* [OBJECTIF ÉNONCÉ 1]:
Énumérez, en les recopiant intégralement, toutes les lignes des entrées ci-dessous qui contiennent la chaîne « sidebar ».
#### TEXTE À LIRE ####
Discret en championnat, Tchité l’aura été tout autant, finalement, au troisième tour préliminaire de la Ligue des Champions, devant les Turcs de Fenerbahçe. Ce qui n’a pas empêché les Espagnols de Santander de délier généreusement les cordons de la bourse pour lui, puisqu’il fut transféré pour près de huit millions d’euros. Lui-même réalisa une bonne affaire en paraphant un contrat d’un million d’euros par an. Pour le RSCA, le bon de sortie du joueur était une occasion unique de pallier le manque à gagner en Ligue des Champions, voire en Coupe de l’UEFA, qui sait. Reste que si les Espagnols n’avaient pas fait une offre faramineuse, Tchité, avec ses qualités et ses défauts, serait toujours bel et bien anderlechtois aujourd’hui. Car s’il y avait à redire concernant sa vie en dehors des terrains, ses statistiques plaidaient pas moins en sa faveur. Et les chiffres, c’est ce qui compte à Anderlecht. L’entraîneur est d’ailleurs bien placé lui aussi pour le savoir…

Filles à gogo

Un entraîneur a patiemment ciselé ce diamant brut qu’on avait signalé à Charleroi et à Anderlecht où il passa des tests : Dominique D’Onofrio. Le Standard fut immédiatement intéressé par sa pointe de vitesse. En 2003-2004, Tchité fut versé dans le noyau des Espoirs. Daniel Boccar s’occupait attentivement de ces jeunes parmi lesquels Mémé travaillait son positionnement, son jeu sans ballon, sa technique individuelle. L’Africain avait même été pris en sympathie par une des familles les plus riches et les plus influentes de Liège, les Uhoda. Feu Etienne Uhoda l’avait à la bonne et lui facilita la vie quand cela ne rigolait pas trop pour lui. Uhoda l’a logé et nourrit gratuitement dans son restaurant, la Cantina, avant qu’il ne trouve un appartement à Liège. Il l’avait connu via un ancien du Daring, Antoine Mboyo, devenu médecin au Mans et qui aide ses compatriotes, et le présenta à Lucien D’Onofrio et à Michel Preud’homme alors directeur sportif des Rouches. Après cette saison de rodage avec les jeunes, Dominique D’Onofrio l’intégra dans le noyau de la première comme il le fit avec d’autres gamins qui firent de brèves apparitions en D1 avant de prendre la direction des divisions inférieures. Mémé Tchité avait quelque chose en plus : la vitesse, un jeu vertical et spectaculaire. Il fit deux apparitions parmi l’élite en 2003-2004. Dès le début de la saison 2004-2005, il frappa de grands coups.
#### ENTRÉES RÉPERTORIÉES ####
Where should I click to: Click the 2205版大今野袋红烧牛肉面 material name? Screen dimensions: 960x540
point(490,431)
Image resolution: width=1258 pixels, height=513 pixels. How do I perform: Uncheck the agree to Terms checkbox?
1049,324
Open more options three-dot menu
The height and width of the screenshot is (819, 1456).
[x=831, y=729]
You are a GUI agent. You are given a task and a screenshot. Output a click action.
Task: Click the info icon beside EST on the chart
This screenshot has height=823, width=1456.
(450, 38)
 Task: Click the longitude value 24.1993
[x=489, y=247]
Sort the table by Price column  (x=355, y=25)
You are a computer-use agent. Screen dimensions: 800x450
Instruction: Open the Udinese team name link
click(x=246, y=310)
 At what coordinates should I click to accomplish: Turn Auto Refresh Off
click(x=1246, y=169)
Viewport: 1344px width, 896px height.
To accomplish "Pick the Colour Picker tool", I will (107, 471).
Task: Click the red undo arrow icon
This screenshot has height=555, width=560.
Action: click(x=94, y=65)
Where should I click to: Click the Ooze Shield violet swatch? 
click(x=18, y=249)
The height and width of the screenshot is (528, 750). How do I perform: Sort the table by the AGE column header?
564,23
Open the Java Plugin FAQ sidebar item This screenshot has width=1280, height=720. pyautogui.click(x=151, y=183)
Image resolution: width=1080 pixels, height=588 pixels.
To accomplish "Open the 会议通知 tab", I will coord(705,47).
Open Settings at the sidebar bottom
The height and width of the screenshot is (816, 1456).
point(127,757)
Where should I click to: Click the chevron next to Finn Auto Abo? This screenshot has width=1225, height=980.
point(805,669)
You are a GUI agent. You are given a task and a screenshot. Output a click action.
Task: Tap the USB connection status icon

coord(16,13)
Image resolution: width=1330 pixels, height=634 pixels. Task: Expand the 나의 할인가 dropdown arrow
####
* [OBJECTIF ÉNONCÉ 2]:
Restituez intégralement le texte sur Tchité figurant ci-dessus, sans aucune modification.

* [RÉPONSE CORRECTE 1]:
Open the Java Plugin FAQ sidebar item This screenshot has width=1280, height=720. pyautogui.click(x=151, y=183)
Open Settings at the sidebar bottom

* [RÉPONSE CORRECTE 2]:
Discret en championnat, Tchité l’aura été tout autant, finalement, au troisième tour préliminaire de la Ligue des Champions, devant les Turcs de Fenerbahçe. Ce qui n’a pas empêché les Espagnols de Santander de délier généreusement les cordons de la bourse pour lui, puisqu’il fut transféré pour près de huit millions d’euros. Lui-même réalisa une bonne affaire en paraphant un contrat d’un million d’euros par an. Pour le RSCA, le bon de sortie du joueur était une occasion unique de pallier le manque à gagner en Ligue des Champions, voire en Coupe de l’UEFA, qui sait. Reste que si les Espagnols n’avaient pas fait une offre faramineuse, Tchité, avec ses qualités et ses défauts, serait toujours bel et bien anderlechtois aujourd’hui. Car s’il y avait à redire concernant sa vie en dehors des terrains, ses statistiques plaidaient pas moins en sa faveur. Et les chiffres, c’est ce qui compte à Anderlecht. L’entraîneur est d’ailleurs bien placé lui aussi pour le savoir…

Filles à gogo

Un entraîneur a patiemment ciselé ce diamant brut qu’on avait signalé à Charleroi et à Anderlecht où il passa des tests : Dominique D’Onofrio. Le Standard fut immédiatement intéressé par sa pointe de vitesse. En 2003-2004, Tchité fut versé dans le noyau des Espoirs. Daniel Boccar s’occupait attentivement de ces jeunes parmi lesquels Mémé travaillait son positionnement, son jeu sans ballon, sa technique individuelle. L’Africain avait même été pris en sympathie par une des familles les plus riches et les plus influentes de Liège, les Uhoda. Feu Etienne Uhoda l’avait à la bonne et lui facilita la vie quand cela ne rigolait pas trop pour lui. Uhoda l’a logé et nourrit gratuitement dans son restaurant, la Cantina, avant qu’il ne trouve un appartement à Liège. Il l’avait connu via un ancien du Daring, Antoine Mboyo, devenu médecin au Mans et qui aide ses compatriotes, et le présenta à Lucien D’Onofrio et à Michel Preud’homme alors directeur sportif des Rouches. Après cette saison de rodage avec les jeunes, Dominique D’Onofrio l’intégra dans le noyau de la première comme il le fit avec d’autres gamins qui firent de brèves apparitions en D1 avant de prendre la direction des divisions inférieures. Mémé Tchité avait quelque chose en plus : la vitesse, un jeu vertical et spectaculaire. Il fit deux apparitions parmi l’élite en 2003-2004. Dès le début de la saison 2004-2005, il frappa de grands coups.